◆ **Exercise prompt**
Before writing anything, find the line that contains "The image size is (693, 389).", then retype the entries below exactly from their first line through that one, without pictures.

Stored data entries:
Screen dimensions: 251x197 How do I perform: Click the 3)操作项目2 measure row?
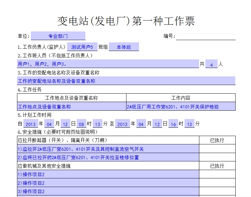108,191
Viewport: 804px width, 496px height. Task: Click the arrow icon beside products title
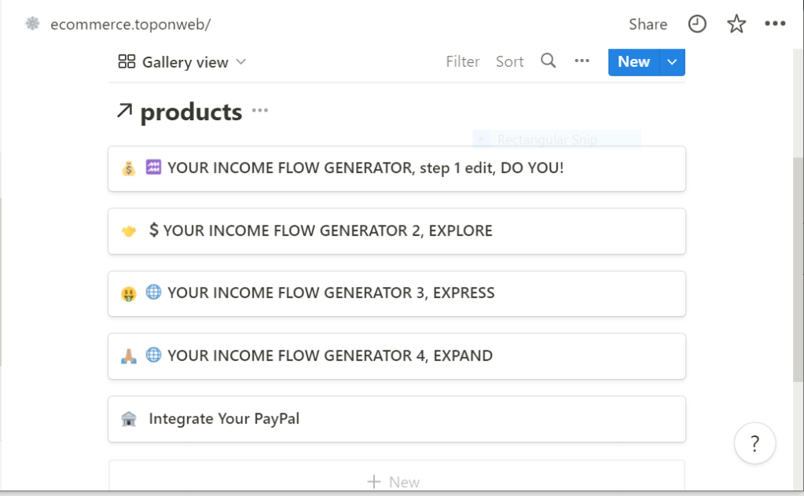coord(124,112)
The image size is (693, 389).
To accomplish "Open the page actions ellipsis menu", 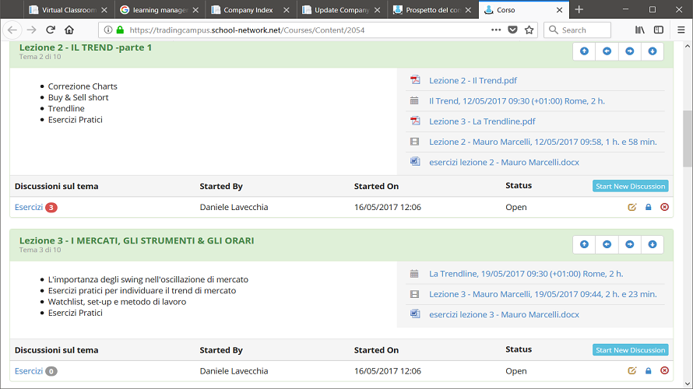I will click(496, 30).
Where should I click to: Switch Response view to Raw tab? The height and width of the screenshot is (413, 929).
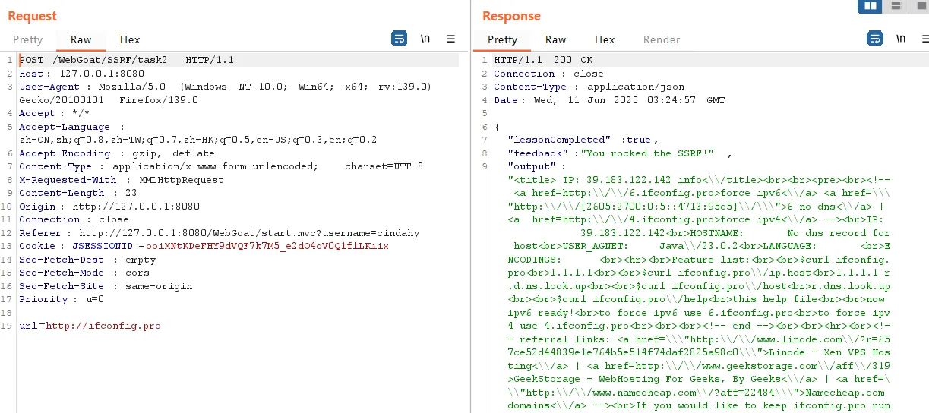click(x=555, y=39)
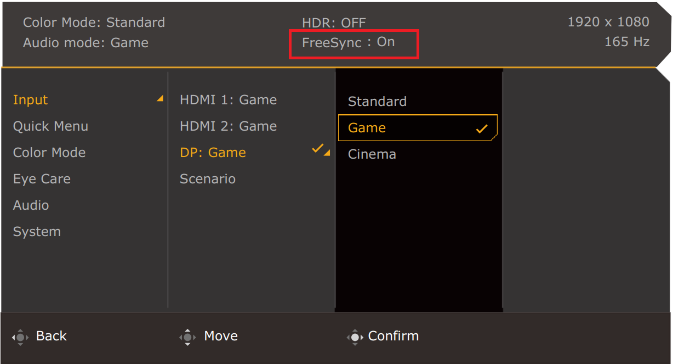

◆ **Solution to this task**
Screen dimensions: 251x197 How do I perform: Click the 3)操作项目2 measure row?
108,191
Viewport: 804px width, 496px height. Task: Click the arrow icon beside products title
coord(124,112)
The image size is (693, 389).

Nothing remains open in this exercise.